For me, it’s language – and by that, I don’t mean text, but rather theatrical language. Visual language is how we understand and draw nearer to each other. Language can wake stones. In the theatre, each gesture, each way of speaking, each colour, each position in space, each light – each change is language: to say something by putting these elements together. Otherwise it’s just formalism, and it’s stupid and boring.
Do you think of yourself as a provocateur?

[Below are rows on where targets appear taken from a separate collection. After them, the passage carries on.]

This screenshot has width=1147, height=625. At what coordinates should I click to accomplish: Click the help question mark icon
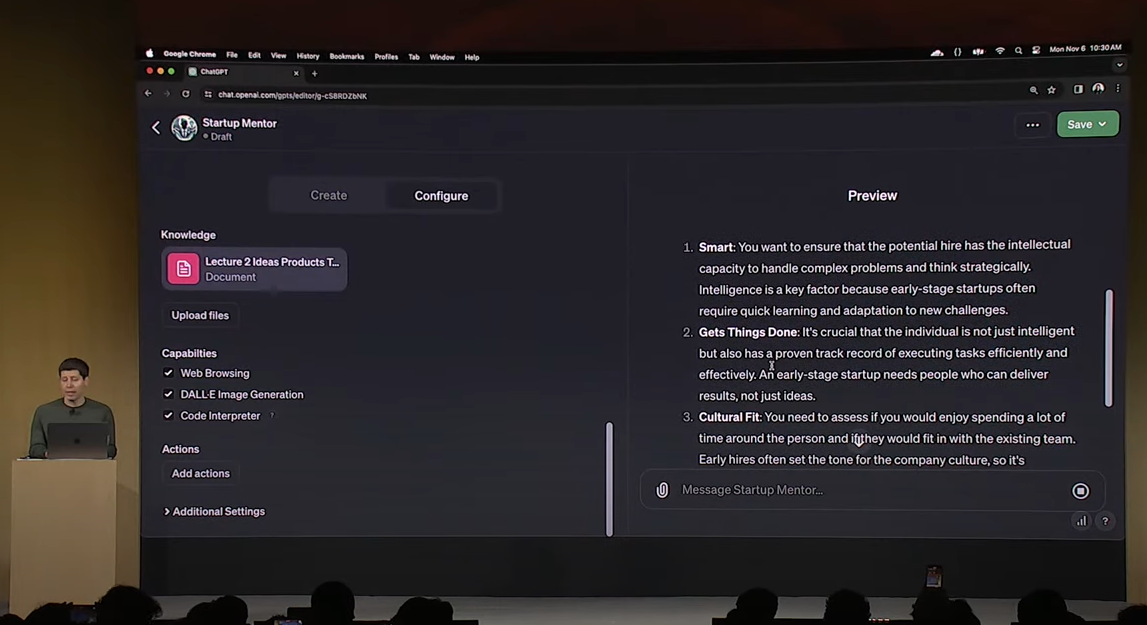pyautogui.click(x=1105, y=521)
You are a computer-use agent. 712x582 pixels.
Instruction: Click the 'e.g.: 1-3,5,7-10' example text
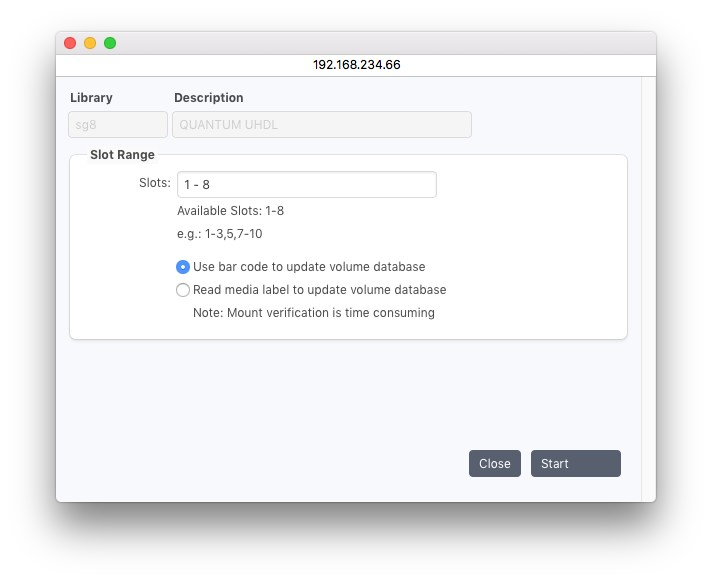pyautogui.click(x=219, y=234)
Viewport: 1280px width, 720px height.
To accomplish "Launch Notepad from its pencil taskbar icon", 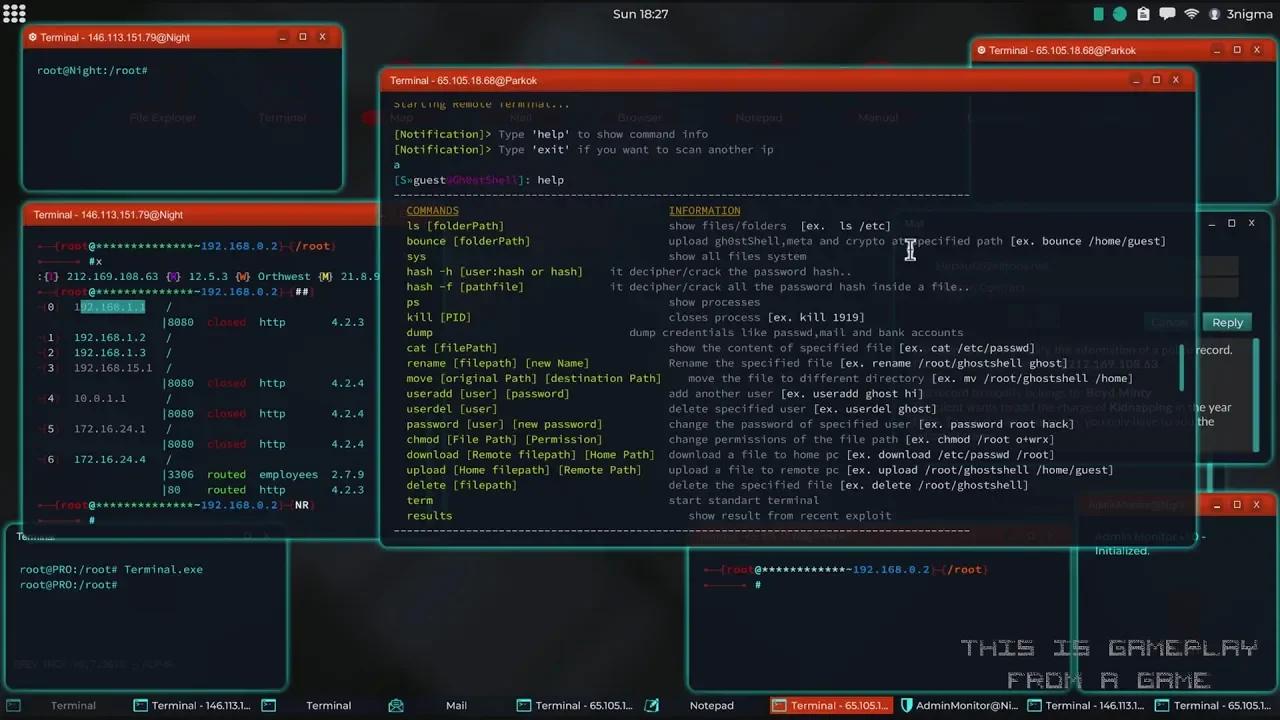I will coord(652,705).
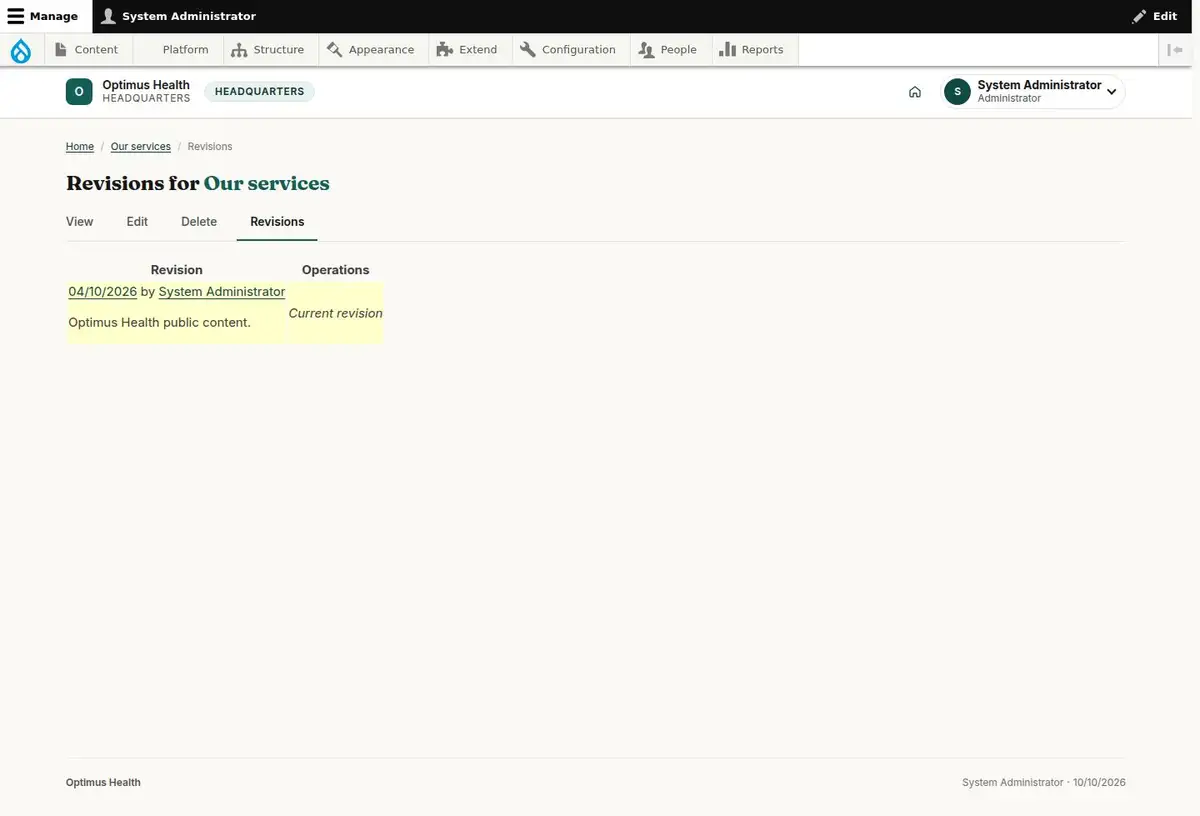1200x816 pixels.
Task: Open the 04/10/2026 revision link
Action: (x=102, y=292)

I’ve heard that word used about Claus Peymann. It’s not our intent to provoke: it’s boring. But we must remorselessly try to say how it is, how it’s going. I think lies, kitsch, unreason, provocation and chaos are elements every artist needs. But as an artistic director, you can’t have them. I think Peymann is in a bit of a bind: slowly, Peymann the artistic director is edging out Peymann the director. There’s all kinds of pressure – including from the audience, who love the text, who expect some peaceful classical theatre. They may have become a bit conservative. But I’ve seen some wonderful things here at the Berliner Ensemble. Robert Wilson’s Three-Penny Opera – I told him, “You’re truly continuing the work of Brecht.”
What was it like to be one of Brecht’s students?
This was in 1953, 54, 55. I listened like a little mouse. I remember when an actor made a mistake or something like that, one of the assistants said, “That’s wrong!” And Brecht looked, and said, “The wrong thing is the only thing that is right. Everything else is wrong.” Observations like this made a lasting impression, though I didn’t know it at the time. When I went to do The Good Person of Szechwan at the Volksbühne, long after Brecht had died, I gave a long speech to the actors about why the set and costumes were the way they were based on the script. My wife was studying stage design at the time, and she later read me some of Brecht’s theoretical texts – I had never read them – and they were exactly what I had said to the actors earlier that day. This is how deeply my work with him affected me, that I could quote sentences from his work without having read them. So you should be careful whom you follow, with whom you spend your time, because it all affects you. You draw a caricature once and you’re a caricaturist forever.